Return every line in the entries below where the word "will" shows up.

#### [Record excerpts]

━━━━━━━━

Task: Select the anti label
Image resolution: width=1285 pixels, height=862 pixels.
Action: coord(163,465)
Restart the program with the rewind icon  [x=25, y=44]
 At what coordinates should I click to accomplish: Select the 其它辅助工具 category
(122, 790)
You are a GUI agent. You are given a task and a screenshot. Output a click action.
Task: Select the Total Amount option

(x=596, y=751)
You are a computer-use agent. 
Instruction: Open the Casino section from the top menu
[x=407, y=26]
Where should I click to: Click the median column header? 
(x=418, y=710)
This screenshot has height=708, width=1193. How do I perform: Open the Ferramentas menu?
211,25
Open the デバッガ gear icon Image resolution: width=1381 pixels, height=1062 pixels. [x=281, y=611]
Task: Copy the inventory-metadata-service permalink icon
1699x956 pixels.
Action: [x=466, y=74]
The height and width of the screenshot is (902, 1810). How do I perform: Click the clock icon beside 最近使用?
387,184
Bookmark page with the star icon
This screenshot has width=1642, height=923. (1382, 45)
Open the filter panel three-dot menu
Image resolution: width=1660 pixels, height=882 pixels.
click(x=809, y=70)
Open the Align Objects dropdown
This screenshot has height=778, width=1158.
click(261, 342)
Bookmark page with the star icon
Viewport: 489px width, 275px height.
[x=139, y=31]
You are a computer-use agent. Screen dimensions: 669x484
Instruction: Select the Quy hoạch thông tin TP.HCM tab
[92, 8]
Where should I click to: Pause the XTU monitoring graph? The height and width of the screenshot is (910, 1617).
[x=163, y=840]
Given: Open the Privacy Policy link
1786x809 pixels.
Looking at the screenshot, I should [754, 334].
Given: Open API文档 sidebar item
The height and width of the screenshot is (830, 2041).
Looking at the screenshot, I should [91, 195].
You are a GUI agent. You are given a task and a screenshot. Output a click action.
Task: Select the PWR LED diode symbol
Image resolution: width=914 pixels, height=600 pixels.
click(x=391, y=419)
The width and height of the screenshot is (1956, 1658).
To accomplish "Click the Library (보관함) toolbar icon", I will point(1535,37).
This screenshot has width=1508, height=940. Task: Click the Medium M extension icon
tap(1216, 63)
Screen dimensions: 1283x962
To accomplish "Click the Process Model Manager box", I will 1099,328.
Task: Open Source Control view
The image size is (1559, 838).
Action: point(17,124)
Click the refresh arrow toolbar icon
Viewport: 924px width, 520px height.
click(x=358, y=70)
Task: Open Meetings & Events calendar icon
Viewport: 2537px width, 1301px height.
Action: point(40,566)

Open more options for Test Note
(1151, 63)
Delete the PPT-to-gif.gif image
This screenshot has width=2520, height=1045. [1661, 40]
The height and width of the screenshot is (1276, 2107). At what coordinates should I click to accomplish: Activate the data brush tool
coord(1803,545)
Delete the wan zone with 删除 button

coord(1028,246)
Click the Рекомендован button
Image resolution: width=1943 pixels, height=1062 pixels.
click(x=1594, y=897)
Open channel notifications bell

━━━━━━━━

#### [Result of the task]
To accomplish "Click the Library (보관함) toolbar icon", I will point(1535,37).
To accomplish "Click the Process Model Manager box", I will 1099,328.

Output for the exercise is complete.